**** STUDY MATERIAL

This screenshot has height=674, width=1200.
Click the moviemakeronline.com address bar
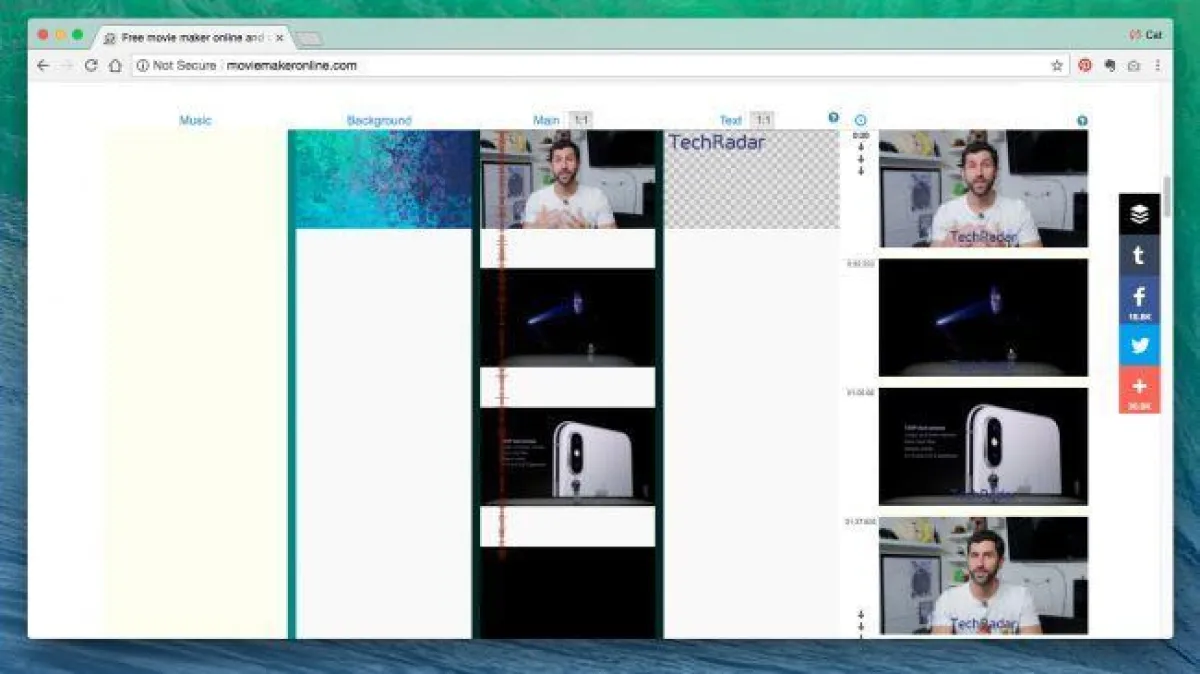point(600,66)

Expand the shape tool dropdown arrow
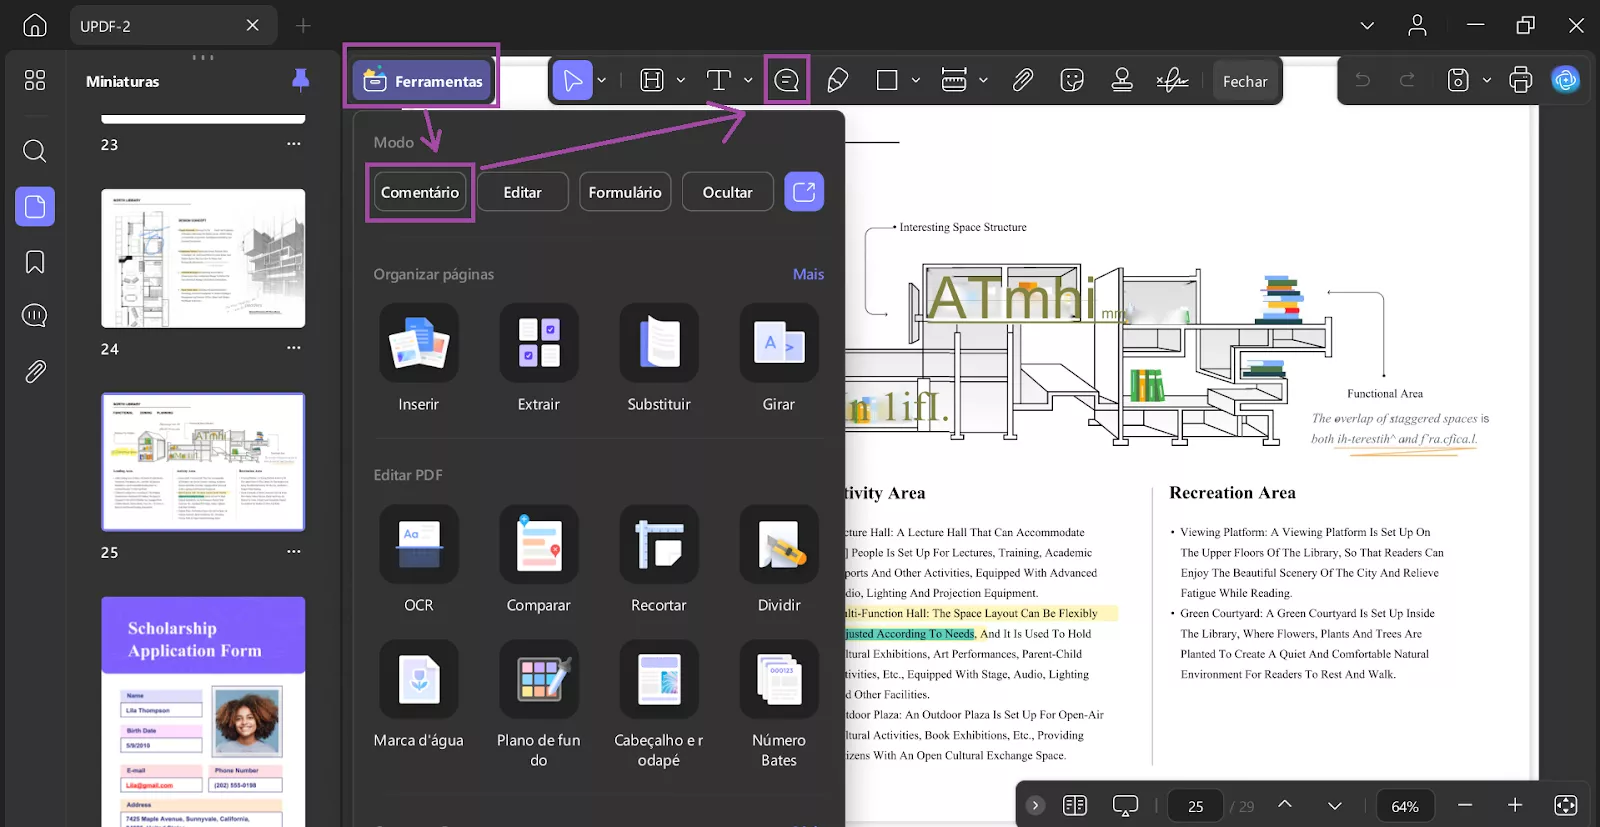pyautogui.click(x=915, y=81)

********

[WHAT THE TASK ASKS]: What is needed is an exact copy of all the data, with no images in it.

[SOLUTION BELOW]:
This screenshot has height=674, width=1200.
Click the moviemakeronline.com address bar
point(600,66)

Expand the shape tool dropdown arrow
pyautogui.click(x=915, y=81)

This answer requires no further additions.